> TASK TO COMPLETE
If a record holds a picture, drop the picture and repeat everything else word for word.

> INPUT

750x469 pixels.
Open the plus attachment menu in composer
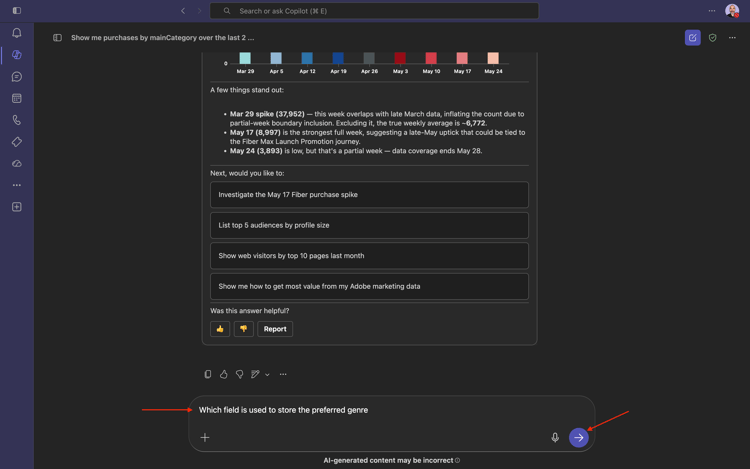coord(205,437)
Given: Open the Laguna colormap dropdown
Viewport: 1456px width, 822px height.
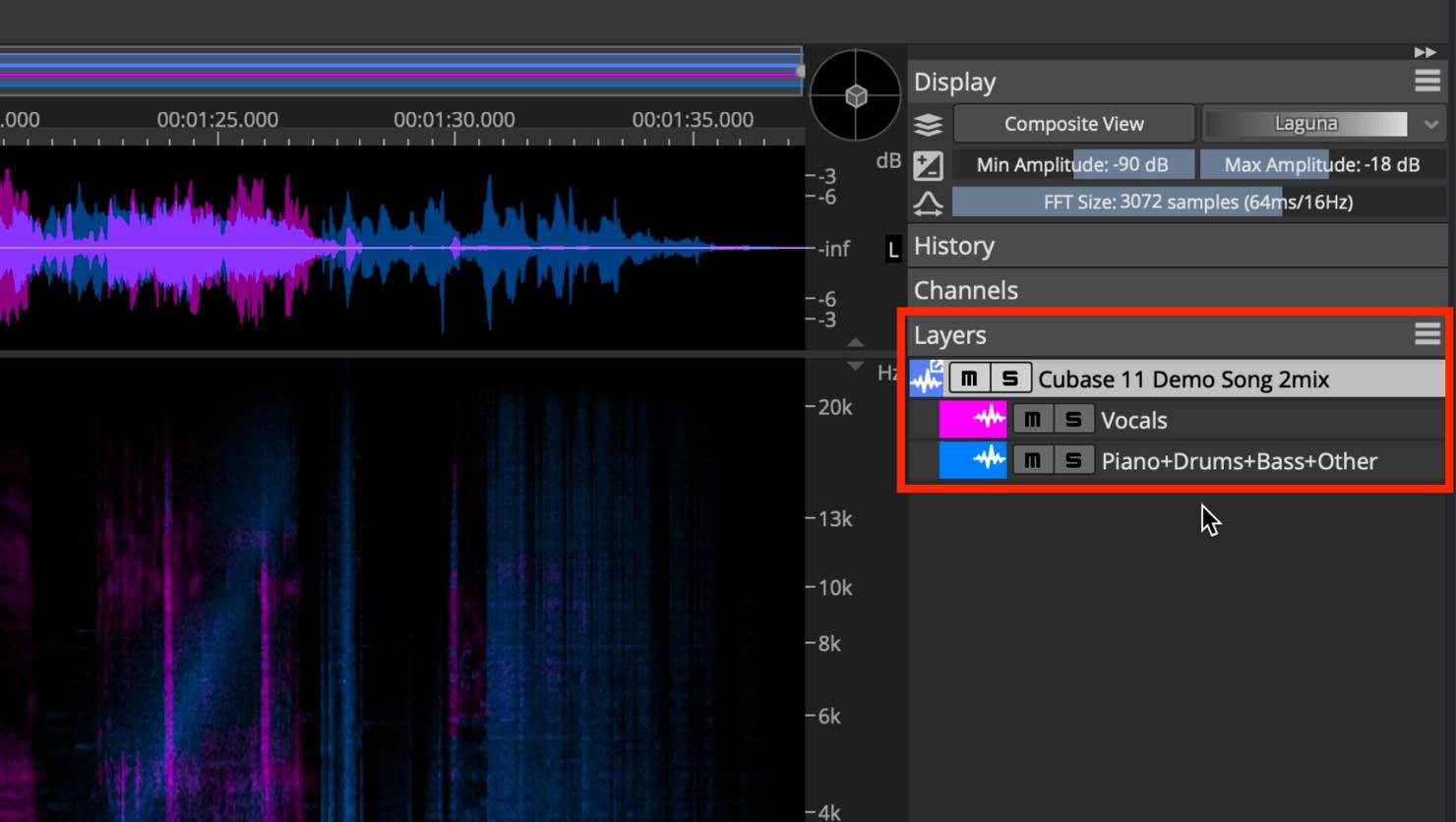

> OUTPUT OF THE TASK
750x469 pixels.
Open the plus attachment menu in composer
coord(205,437)
Given: Open the Laguna colormap dropdown
Viewport: 1456px width, 822px height.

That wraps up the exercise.